Segment Start: PROVIDED MATERIAL

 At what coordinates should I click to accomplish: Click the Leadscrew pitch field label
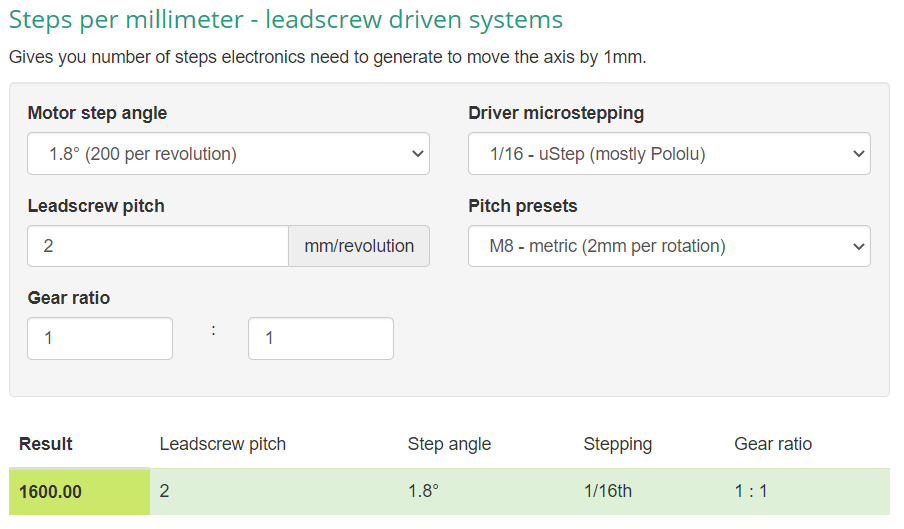96,206
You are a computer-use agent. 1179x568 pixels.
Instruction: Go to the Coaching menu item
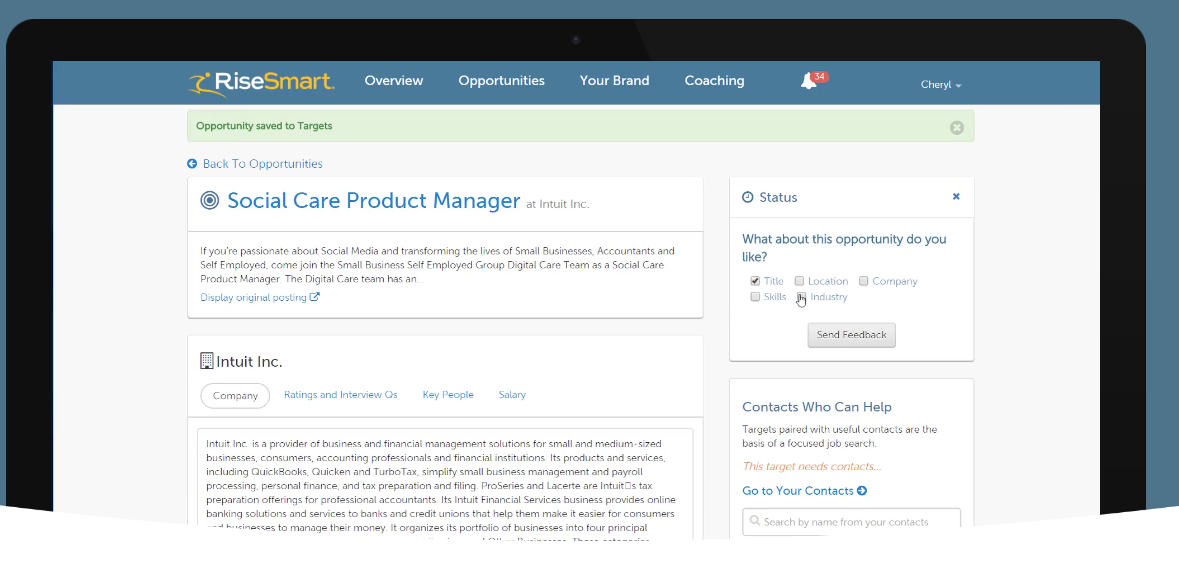pyautogui.click(x=714, y=81)
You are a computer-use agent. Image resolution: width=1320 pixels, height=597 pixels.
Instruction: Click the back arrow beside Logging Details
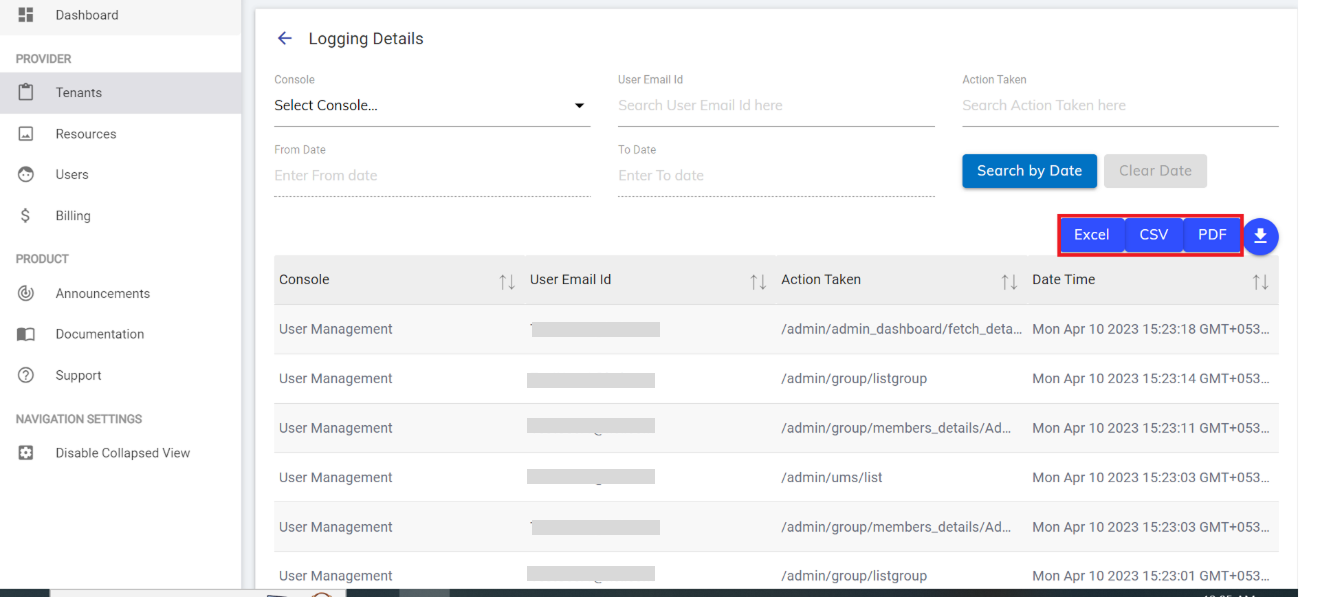coord(284,37)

Segment End: PROVIDED MATERIAL

TASK ITEM:
The data above are to be repeated word for word, with any pictures left out.

SOLUTION:
 At what coordinates should I click to accomplish: Click the Leadscrew pitch field label
96,206
You are a computer-use agent. 1179x568 pixels.
Instruction: Go to the Coaching menu item
pyautogui.click(x=714, y=81)
You are a computer-use agent. Image resolution: width=1320 pixels, height=597 pixels.
Instruction: Click the back arrow beside Logging Details
coord(284,37)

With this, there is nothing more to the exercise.